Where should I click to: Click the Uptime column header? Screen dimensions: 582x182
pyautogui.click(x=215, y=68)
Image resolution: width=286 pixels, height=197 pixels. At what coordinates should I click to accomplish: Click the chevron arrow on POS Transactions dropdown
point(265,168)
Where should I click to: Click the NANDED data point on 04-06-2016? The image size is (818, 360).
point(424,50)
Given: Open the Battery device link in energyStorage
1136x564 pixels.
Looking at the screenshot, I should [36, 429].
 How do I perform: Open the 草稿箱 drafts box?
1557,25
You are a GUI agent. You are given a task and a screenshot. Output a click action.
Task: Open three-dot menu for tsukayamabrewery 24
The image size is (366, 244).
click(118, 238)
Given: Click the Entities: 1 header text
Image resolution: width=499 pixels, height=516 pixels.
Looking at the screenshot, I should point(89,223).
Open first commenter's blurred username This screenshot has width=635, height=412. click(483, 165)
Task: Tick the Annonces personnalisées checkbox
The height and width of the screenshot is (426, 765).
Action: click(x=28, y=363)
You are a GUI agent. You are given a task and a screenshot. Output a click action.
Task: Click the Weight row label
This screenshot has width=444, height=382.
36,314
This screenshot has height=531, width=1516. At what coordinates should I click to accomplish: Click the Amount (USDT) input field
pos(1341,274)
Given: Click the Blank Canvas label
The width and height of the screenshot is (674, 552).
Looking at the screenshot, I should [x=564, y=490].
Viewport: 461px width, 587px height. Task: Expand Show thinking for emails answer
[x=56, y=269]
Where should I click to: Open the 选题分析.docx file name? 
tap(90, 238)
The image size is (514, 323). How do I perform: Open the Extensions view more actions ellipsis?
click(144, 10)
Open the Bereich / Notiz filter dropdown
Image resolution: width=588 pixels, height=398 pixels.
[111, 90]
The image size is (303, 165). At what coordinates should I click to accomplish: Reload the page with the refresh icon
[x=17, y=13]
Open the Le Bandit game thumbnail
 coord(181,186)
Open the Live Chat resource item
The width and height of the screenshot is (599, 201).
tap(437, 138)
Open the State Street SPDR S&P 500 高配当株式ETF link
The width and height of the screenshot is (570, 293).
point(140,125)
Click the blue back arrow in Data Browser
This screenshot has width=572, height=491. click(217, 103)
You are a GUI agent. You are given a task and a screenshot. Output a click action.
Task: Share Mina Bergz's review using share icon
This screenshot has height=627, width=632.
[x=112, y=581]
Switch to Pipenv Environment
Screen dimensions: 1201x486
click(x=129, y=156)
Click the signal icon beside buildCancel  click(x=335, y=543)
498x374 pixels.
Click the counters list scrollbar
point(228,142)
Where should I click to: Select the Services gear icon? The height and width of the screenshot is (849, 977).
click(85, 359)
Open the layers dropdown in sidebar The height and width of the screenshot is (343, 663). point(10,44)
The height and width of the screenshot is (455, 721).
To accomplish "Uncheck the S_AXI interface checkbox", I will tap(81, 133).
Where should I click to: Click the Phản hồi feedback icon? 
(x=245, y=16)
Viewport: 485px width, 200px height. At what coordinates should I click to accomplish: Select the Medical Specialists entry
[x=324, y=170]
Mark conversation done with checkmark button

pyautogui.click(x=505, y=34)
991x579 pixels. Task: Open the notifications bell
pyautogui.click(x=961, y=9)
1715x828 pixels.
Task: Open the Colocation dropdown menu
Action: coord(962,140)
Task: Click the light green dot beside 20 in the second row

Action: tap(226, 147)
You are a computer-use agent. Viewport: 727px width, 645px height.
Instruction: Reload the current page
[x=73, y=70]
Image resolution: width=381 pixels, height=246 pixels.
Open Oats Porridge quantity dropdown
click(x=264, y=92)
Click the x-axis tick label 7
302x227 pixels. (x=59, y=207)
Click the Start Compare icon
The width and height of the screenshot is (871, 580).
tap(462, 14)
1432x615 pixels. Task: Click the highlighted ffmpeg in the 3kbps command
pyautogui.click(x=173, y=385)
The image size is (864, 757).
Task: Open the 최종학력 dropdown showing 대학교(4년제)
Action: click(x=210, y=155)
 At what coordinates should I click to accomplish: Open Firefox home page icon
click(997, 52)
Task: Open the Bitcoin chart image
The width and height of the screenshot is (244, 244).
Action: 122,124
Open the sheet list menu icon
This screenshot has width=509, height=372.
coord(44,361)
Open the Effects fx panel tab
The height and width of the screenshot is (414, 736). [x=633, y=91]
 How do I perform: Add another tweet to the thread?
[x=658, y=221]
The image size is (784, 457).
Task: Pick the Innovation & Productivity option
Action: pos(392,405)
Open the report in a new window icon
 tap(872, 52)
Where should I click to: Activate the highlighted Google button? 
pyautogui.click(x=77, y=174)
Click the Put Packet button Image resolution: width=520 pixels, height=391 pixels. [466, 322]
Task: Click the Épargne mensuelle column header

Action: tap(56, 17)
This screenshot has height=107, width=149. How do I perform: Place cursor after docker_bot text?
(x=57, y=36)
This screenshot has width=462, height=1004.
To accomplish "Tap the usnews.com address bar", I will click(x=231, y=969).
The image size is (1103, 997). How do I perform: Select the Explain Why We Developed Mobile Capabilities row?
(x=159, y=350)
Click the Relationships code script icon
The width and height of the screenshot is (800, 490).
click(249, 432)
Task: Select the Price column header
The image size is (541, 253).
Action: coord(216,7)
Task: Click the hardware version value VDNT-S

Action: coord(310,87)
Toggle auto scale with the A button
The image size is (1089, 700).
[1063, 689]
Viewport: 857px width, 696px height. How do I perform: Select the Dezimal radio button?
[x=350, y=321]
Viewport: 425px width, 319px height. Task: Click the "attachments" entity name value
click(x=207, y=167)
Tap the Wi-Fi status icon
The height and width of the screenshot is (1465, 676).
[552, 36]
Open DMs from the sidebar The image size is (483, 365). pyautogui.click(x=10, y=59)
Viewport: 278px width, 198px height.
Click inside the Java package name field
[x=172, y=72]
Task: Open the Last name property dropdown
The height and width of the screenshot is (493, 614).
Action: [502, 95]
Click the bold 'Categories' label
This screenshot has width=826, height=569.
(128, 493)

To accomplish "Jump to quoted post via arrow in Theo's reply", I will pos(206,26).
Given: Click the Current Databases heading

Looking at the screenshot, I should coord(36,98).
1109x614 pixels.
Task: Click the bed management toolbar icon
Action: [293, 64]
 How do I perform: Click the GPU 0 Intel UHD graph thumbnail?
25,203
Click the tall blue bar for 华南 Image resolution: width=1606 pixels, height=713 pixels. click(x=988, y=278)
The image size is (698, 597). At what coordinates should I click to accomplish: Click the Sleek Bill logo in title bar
....
■ **ACTION ITEM**:
Which lines of the data include the string "will"? Find them and copy each one.

■ **COMPLETED EXERCISE**:
To accomplish "Uncheck the S_AXI interface checkbox", I will tap(81, 133).
To accomplish "Tap the usnews.com address bar", I will click(x=231, y=969).
To accomplish "Jump to quoted post via arrow in Theo's reply", I will pos(206,26).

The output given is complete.